— Rows —
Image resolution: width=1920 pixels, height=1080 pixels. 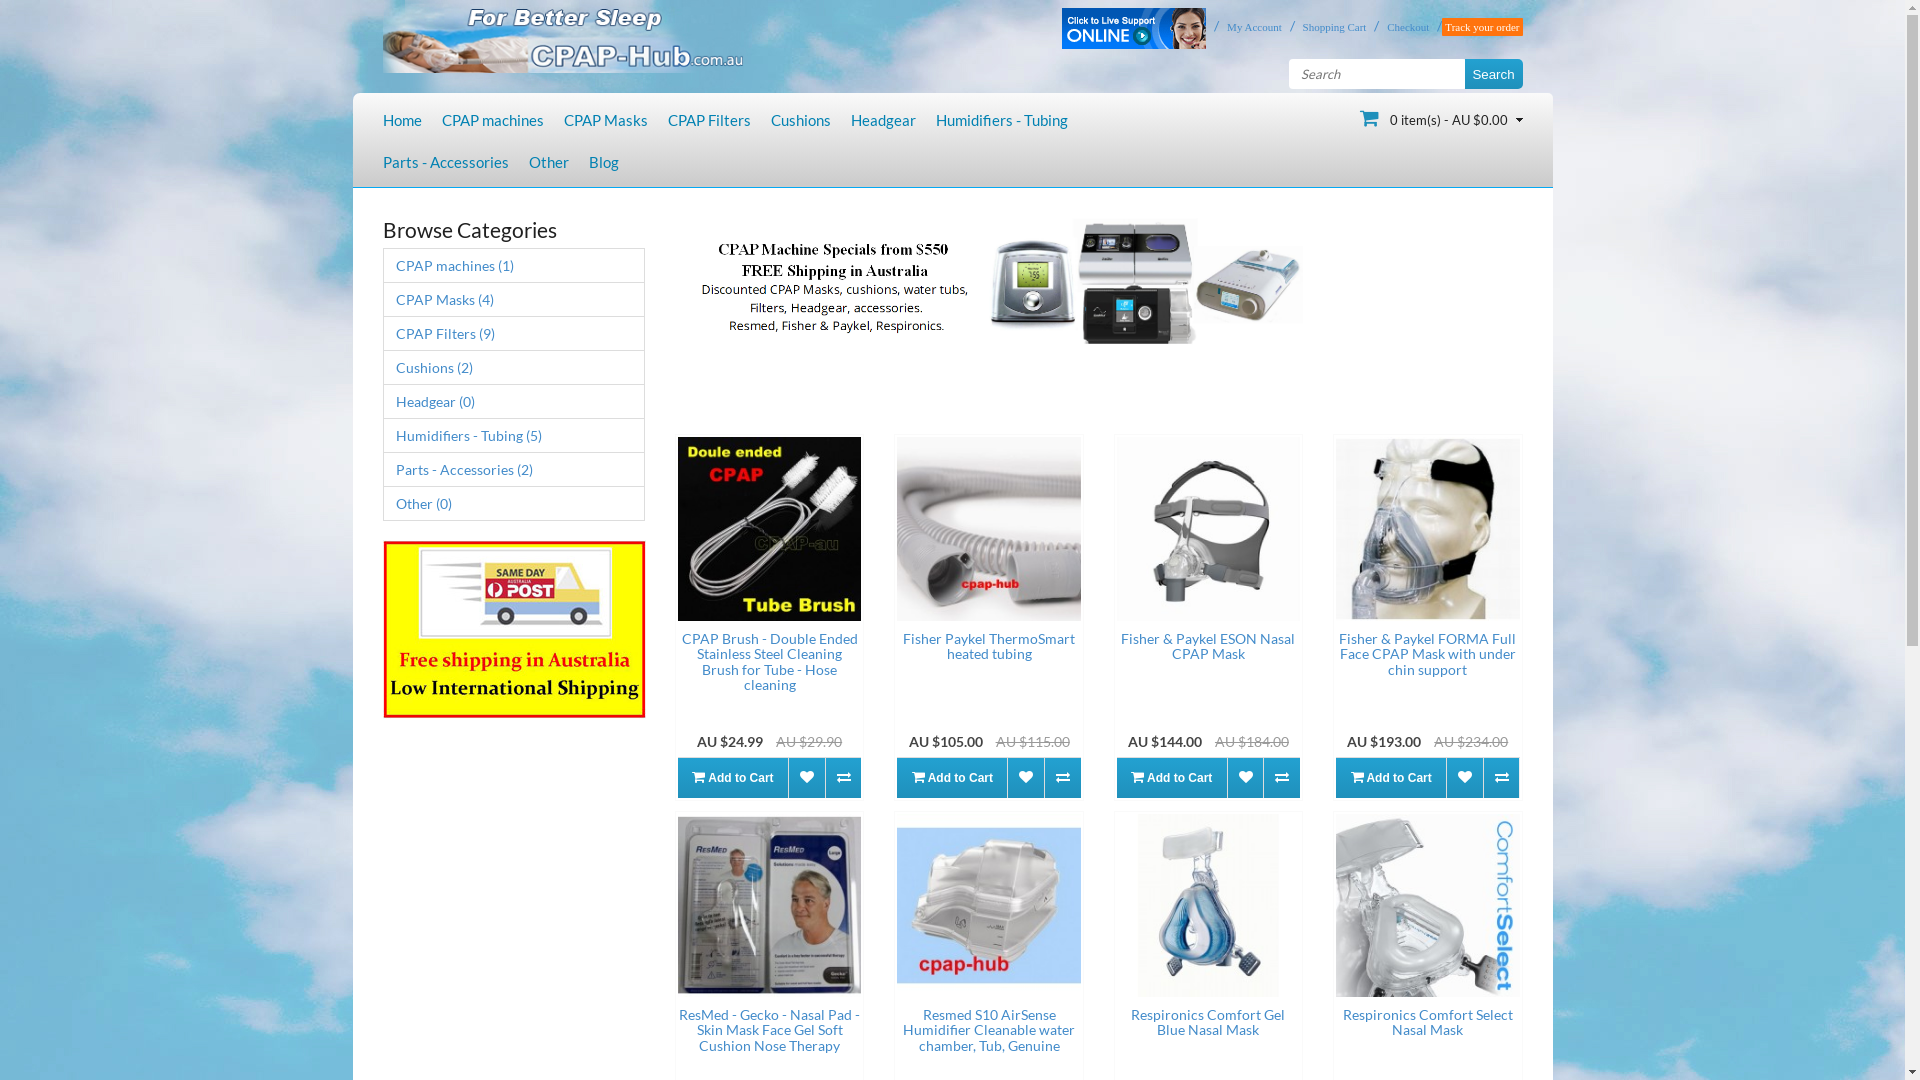 I want to click on 'Fisher Paykel ThermoSmart heated tubing', so click(x=988, y=645).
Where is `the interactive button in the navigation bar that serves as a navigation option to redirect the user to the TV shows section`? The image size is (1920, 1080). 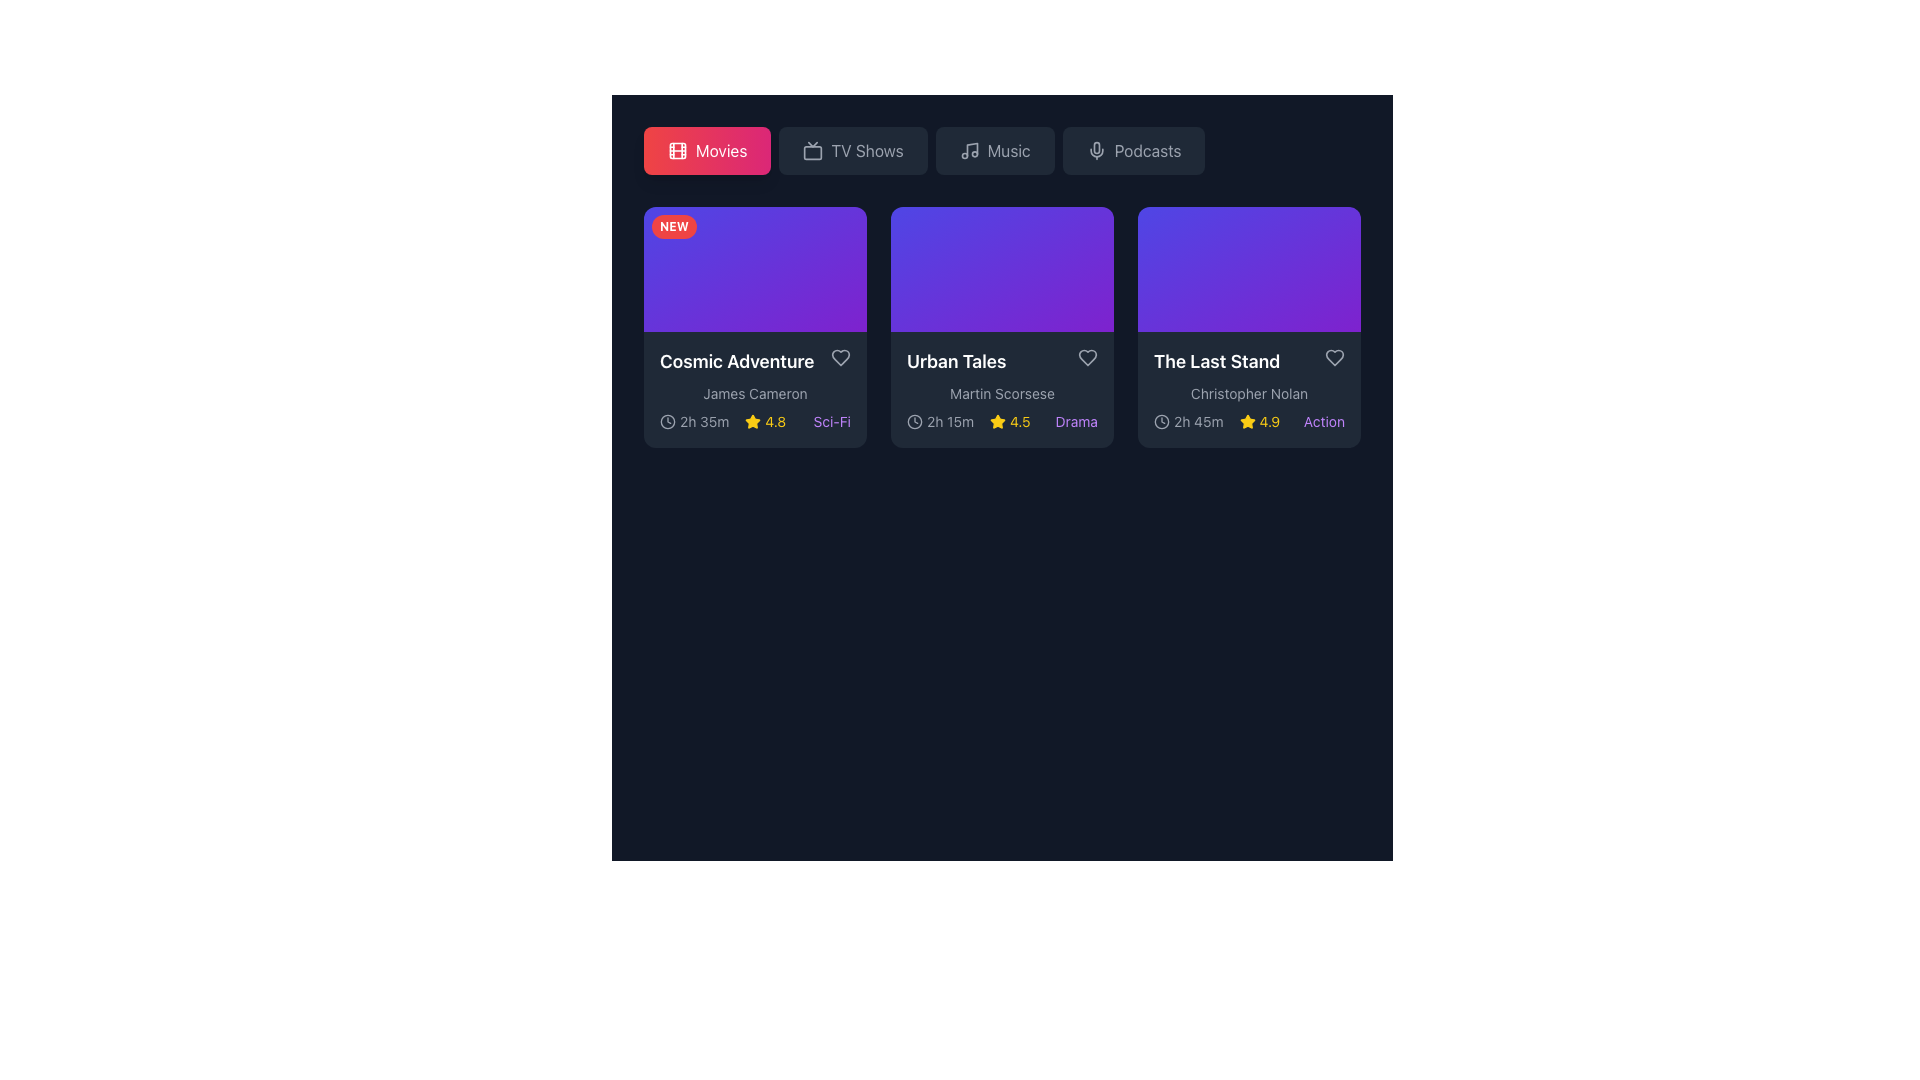
the interactive button in the navigation bar that serves as a navigation option to redirect the user to the TV shows section is located at coordinates (853, 149).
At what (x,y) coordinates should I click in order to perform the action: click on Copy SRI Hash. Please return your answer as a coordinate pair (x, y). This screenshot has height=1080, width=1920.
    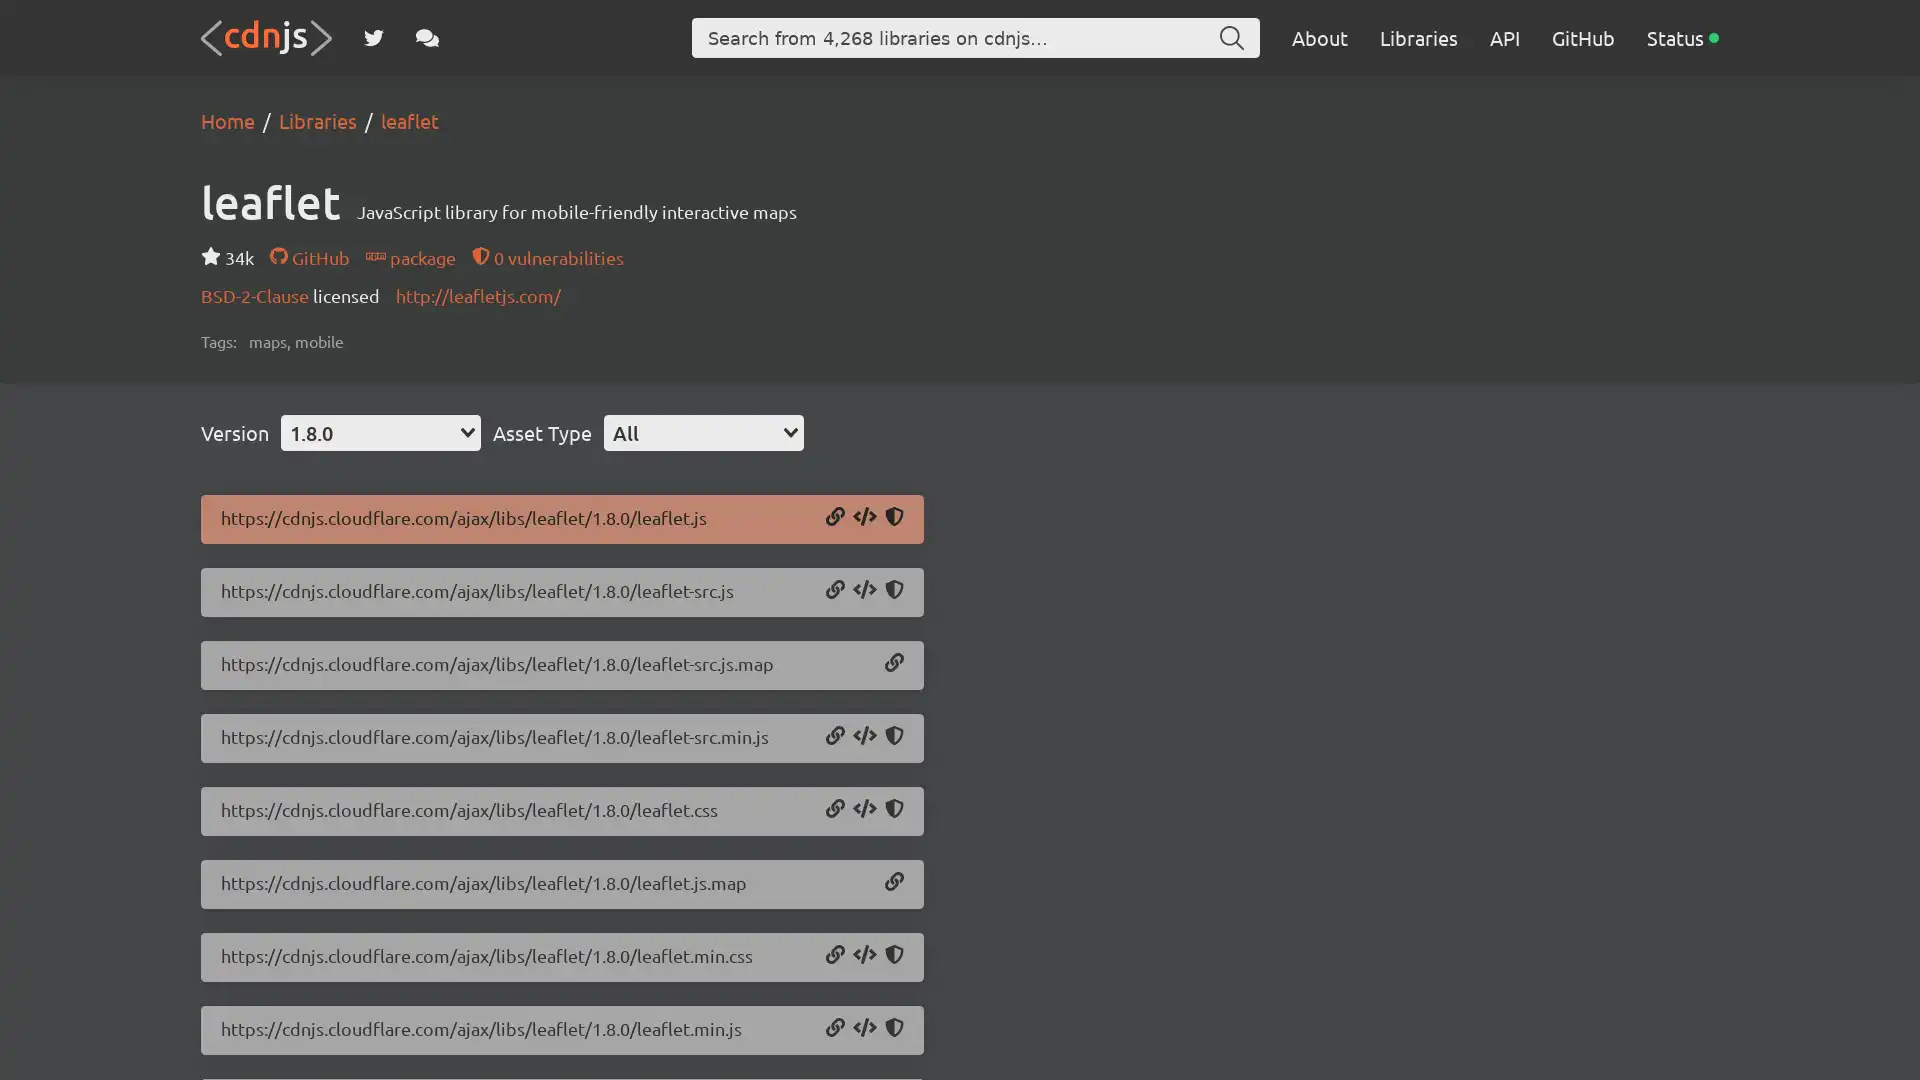
    Looking at the image, I should click on (893, 737).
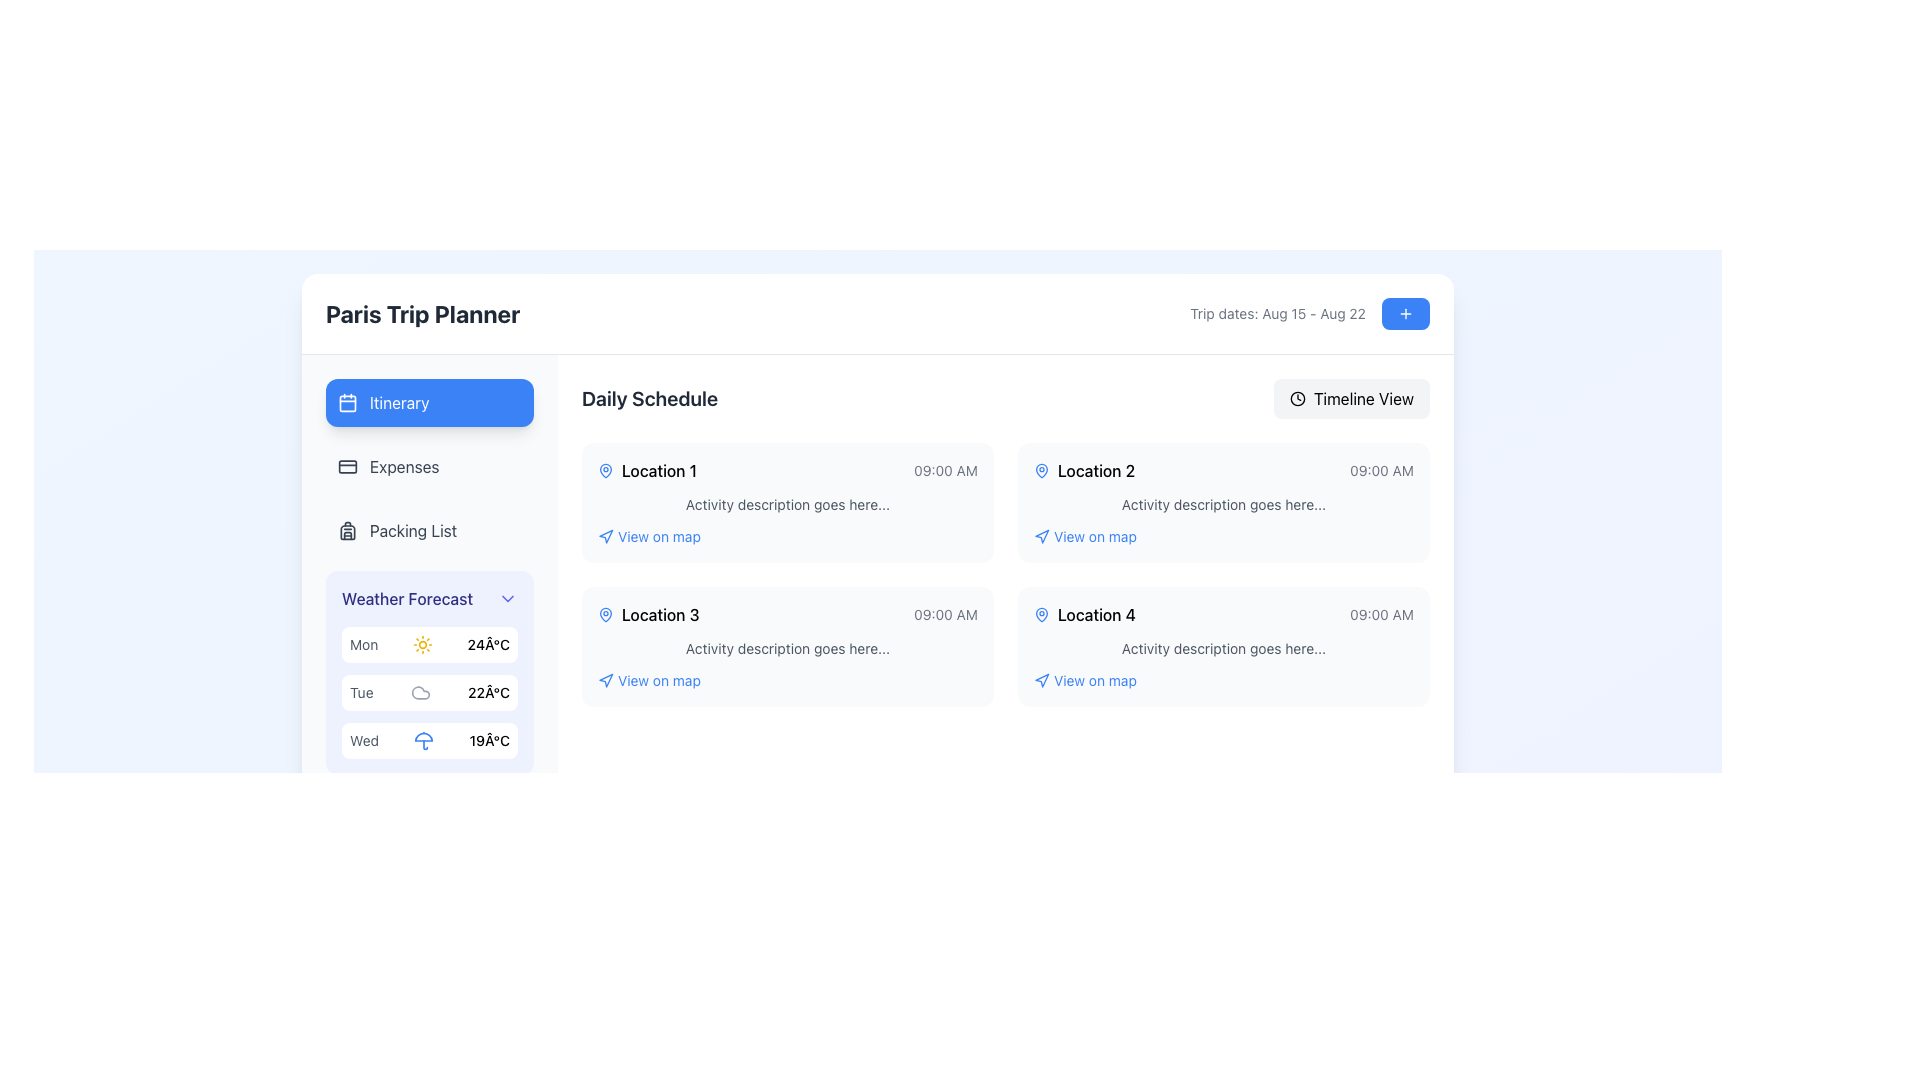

— What is being asked —
Rewrite the material starting at the line containing "At what (x,y)" and ending at the last line, putting "image" in place of "screenshot" and changing nothing else. Leave the pictures out.

— Response to the task —
At what (x,y) coordinates should I click in order to perform the action: click on Copy SRI Hash. Please return your answer as a coordinate pair (x, y). This image has height=1080, width=1920.
    Looking at the image, I should click on (893, 737).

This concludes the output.